What is expected: Collect all lines below with the string "output".

═══ Data to use ═══

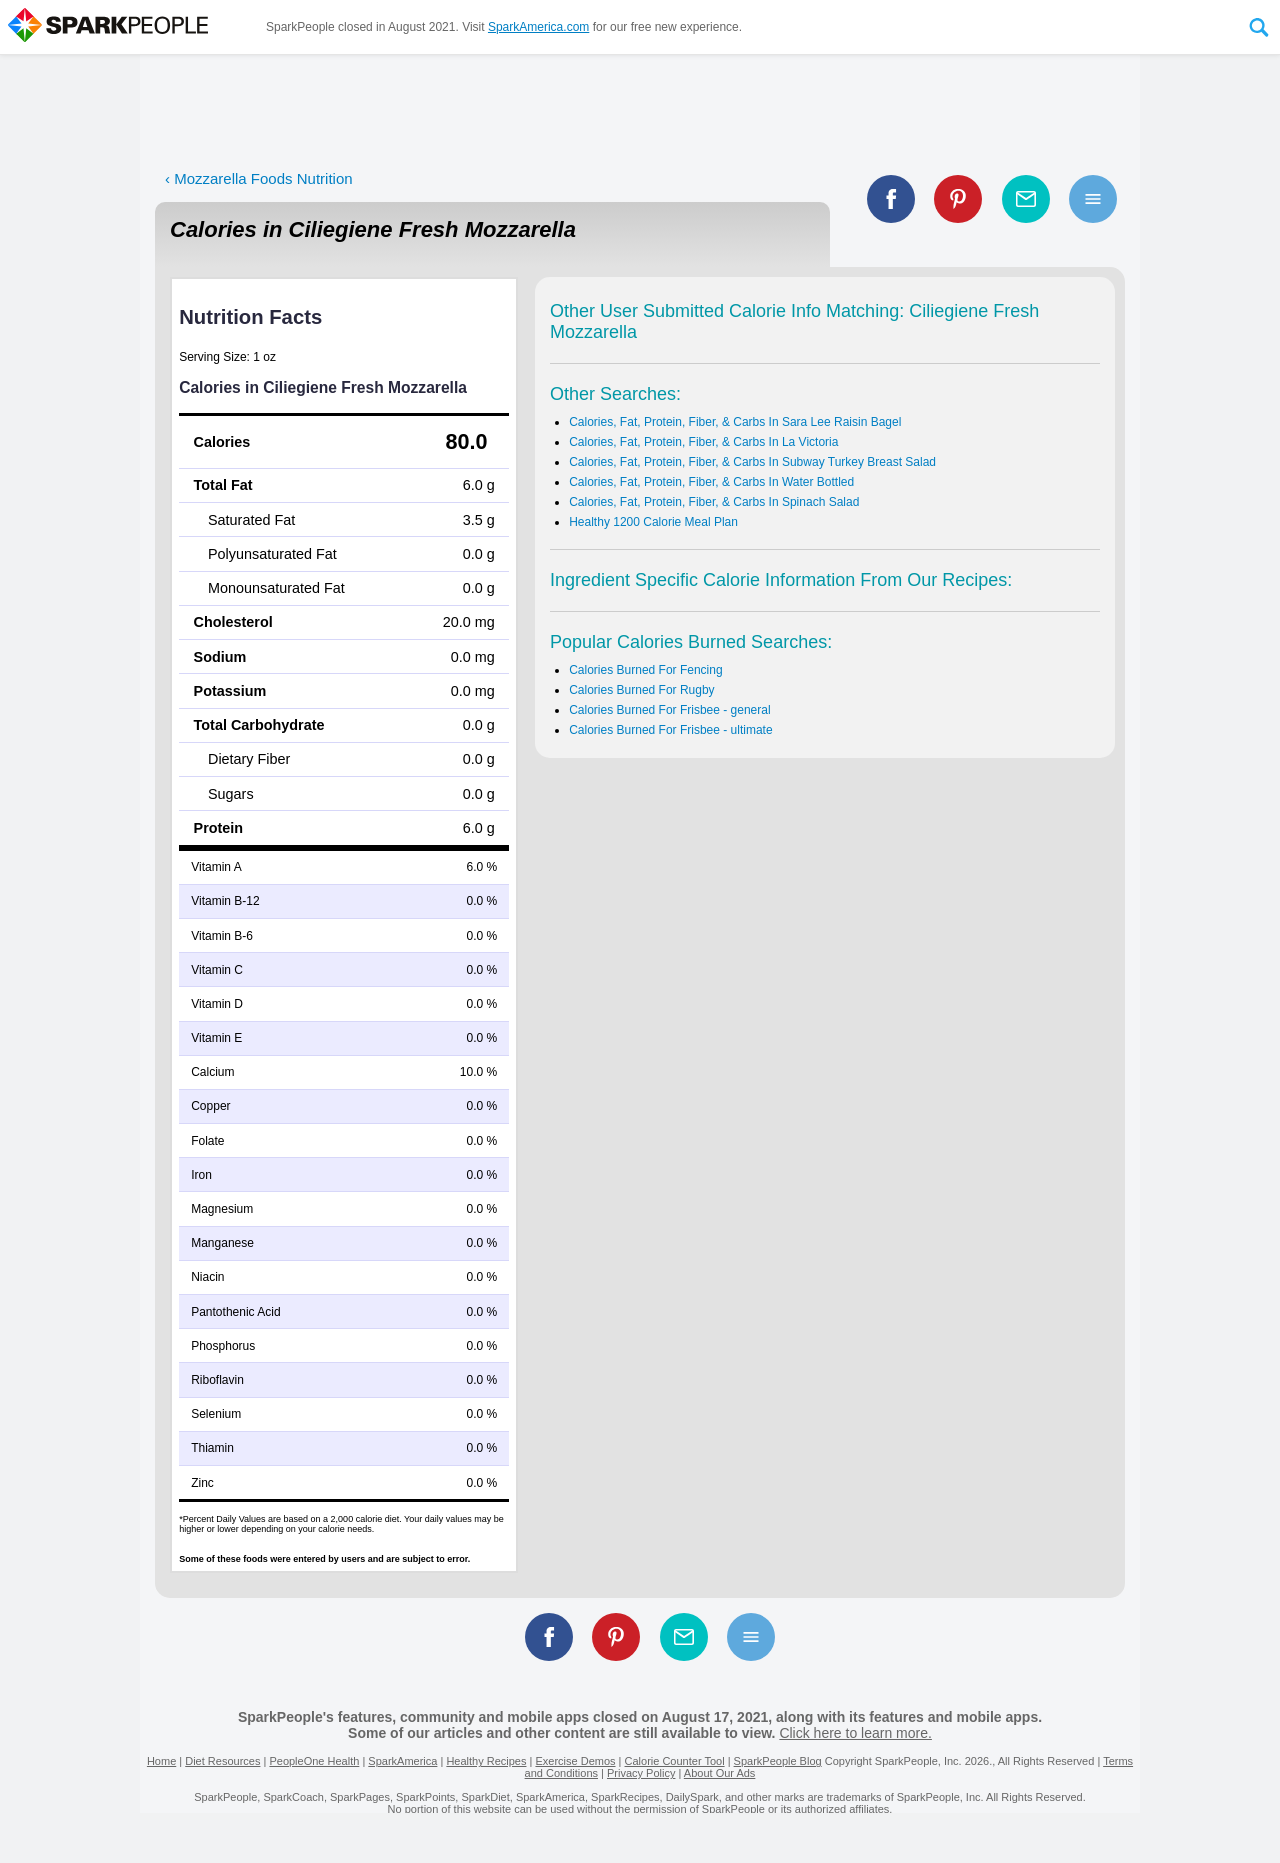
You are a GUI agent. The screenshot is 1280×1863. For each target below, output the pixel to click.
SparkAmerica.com (538, 27)
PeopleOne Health (314, 1761)
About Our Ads (720, 1773)
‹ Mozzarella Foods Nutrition (259, 178)
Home (161, 1761)
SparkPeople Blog (778, 1761)
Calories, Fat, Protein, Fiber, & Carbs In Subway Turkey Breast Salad (752, 462)
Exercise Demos (575, 1761)
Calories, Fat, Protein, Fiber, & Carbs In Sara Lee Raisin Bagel (735, 422)
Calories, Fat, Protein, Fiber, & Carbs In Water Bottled (711, 482)
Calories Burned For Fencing (645, 670)
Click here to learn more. (855, 1733)
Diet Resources (222, 1761)
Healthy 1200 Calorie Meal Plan (653, 522)
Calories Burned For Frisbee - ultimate (670, 730)
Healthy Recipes (486, 1761)
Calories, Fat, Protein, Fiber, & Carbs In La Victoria (703, 442)
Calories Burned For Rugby (641, 690)
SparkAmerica (402, 1761)
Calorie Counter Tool (675, 1761)
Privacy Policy (641, 1773)
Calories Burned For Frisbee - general (669, 710)
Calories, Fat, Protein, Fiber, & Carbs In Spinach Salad (714, 502)
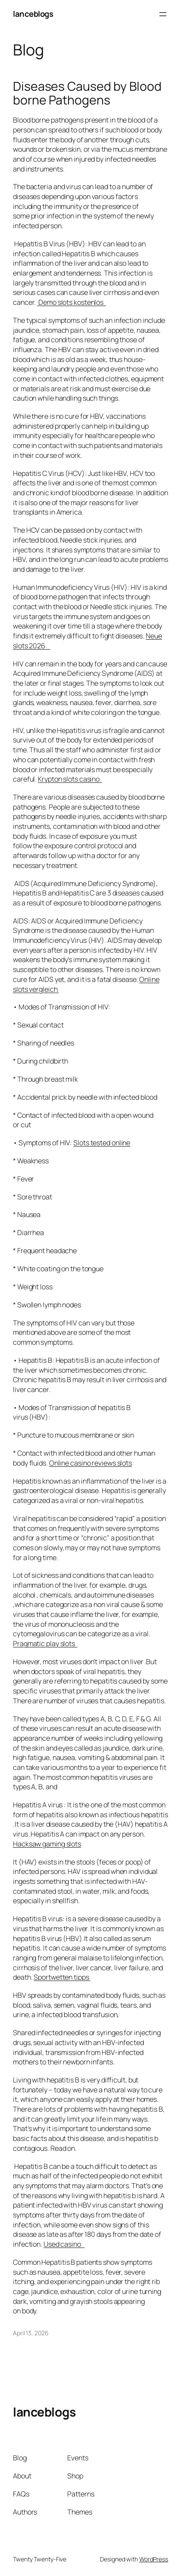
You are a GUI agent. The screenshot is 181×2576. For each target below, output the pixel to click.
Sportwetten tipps (62, 1977)
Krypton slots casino (70, 779)
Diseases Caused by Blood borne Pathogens (87, 93)
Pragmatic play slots (45, 1643)
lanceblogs (33, 13)
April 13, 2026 (31, 2333)
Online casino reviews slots (90, 1463)
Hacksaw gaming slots (47, 1844)
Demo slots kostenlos (71, 302)
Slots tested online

═══

Answer for this exercise:
You are a GUI agent. The screenshot is 1280×1863. For each target below, output the pixel to click.
You are a GUI agent. The screenshot is 181×2576. For each target below, output the pixel to click.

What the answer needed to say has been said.